Professorship for Population Genetics, Department of Life Science Systems, Technical University of Munich, Germany.
Centre for Biological Diversity, Sir Harold Mitchell Building, University of St Andrews, Fife KY16 9TF, UK.
Genome Biol Evol. 2023 Feb 3;15(2). doi: 10.1093/gbe/evad008.
Population genetics is transitioning into a data-driven discipline thanks to the availability of large-scale genomic data and the need to study increasingly complex evolutionary scenarios. With likelihood and Bayesian approaches becoming either intractable or computationally unfeasible, machine learning, and in particular deep learning, algorithms are emerging as popular techniques for population genetic inferences. These approaches rely on algorithms that learn non-linear relationships between the input data and the model parameters being estimated through representation learning from training data sets. Deep learning algorithms currently employed in the field comprise discriminative and generative models with fully connected, convolutional, or recurrent layers. Additionally, a wide range of powerful simulators to generate training data under complex scenarios are now available. The application of deep learning to empirical data sets mostly replicates previous findings of demography reconstruction and signals of natural selection in model organisms. To showcase the feasibility of deep learning to tackle new challenges, we designed a branched architecture to detect signals of recent balancing selection from temporal haplotypic data, which exhibited good predictive performance on simulated data. Investigations on the interpretability of neural networks, their robustness to uncertain training data, and creative representation of population genetic data, will provide further opportunities for technological advancements in the field.
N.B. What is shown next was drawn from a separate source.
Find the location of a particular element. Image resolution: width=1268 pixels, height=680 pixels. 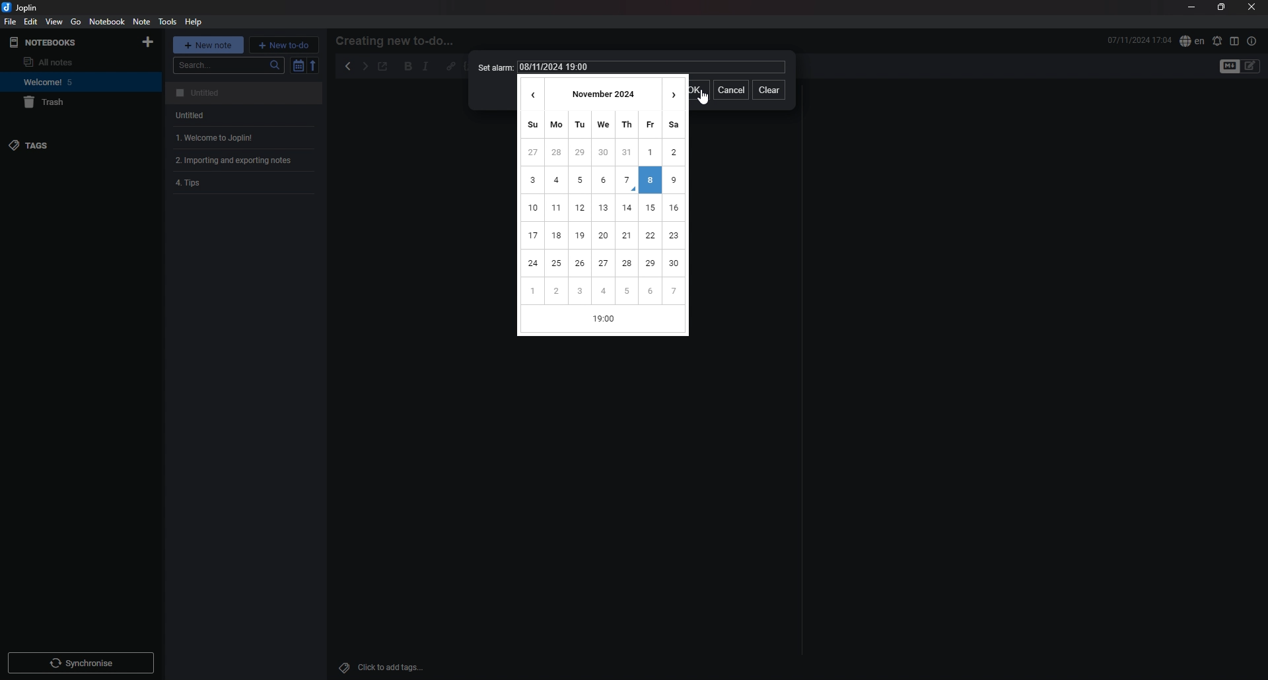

群体遗传学正在向数据驱动的学科转变,这要归功于大规模基因组数据的可用性,以及研究日益复杂的进化场景的需要。由于似然和贝叶斯方法变得要么难以处理,要么在计算上不可行,机器学习,特别是深度学习算法,正在成为群体遗传推断的流行技术。这些方法依赖于通过从训练数据集进行表示学习来学习输入数据和正在估计的模型参数之间的非线性关系的算法。目前在该领域中使用的深度学习算法包括具有全连接、卷积或递归层的判别和生成模型。此外,现在有各种各样强大的模拟器可以在复杂场景下生成训练数据。深度学习在实证数据集上的应用主要复制了以前在模式生物中重建人口统计学和自然选择信号的发现。为了展示深度学习解决新挑战的可行性,我们设计了一个分支架构,用于从时间单倍型数据中检测近期平衡选择的信号,该架构在模拟数据上表现出良好的预测性能。对神经网络的可解释性、对不确定训练数据的鲁棒性以及对群体遗传数据的创造性表示的研究,将为该领域的技术进步提供进一步的机会。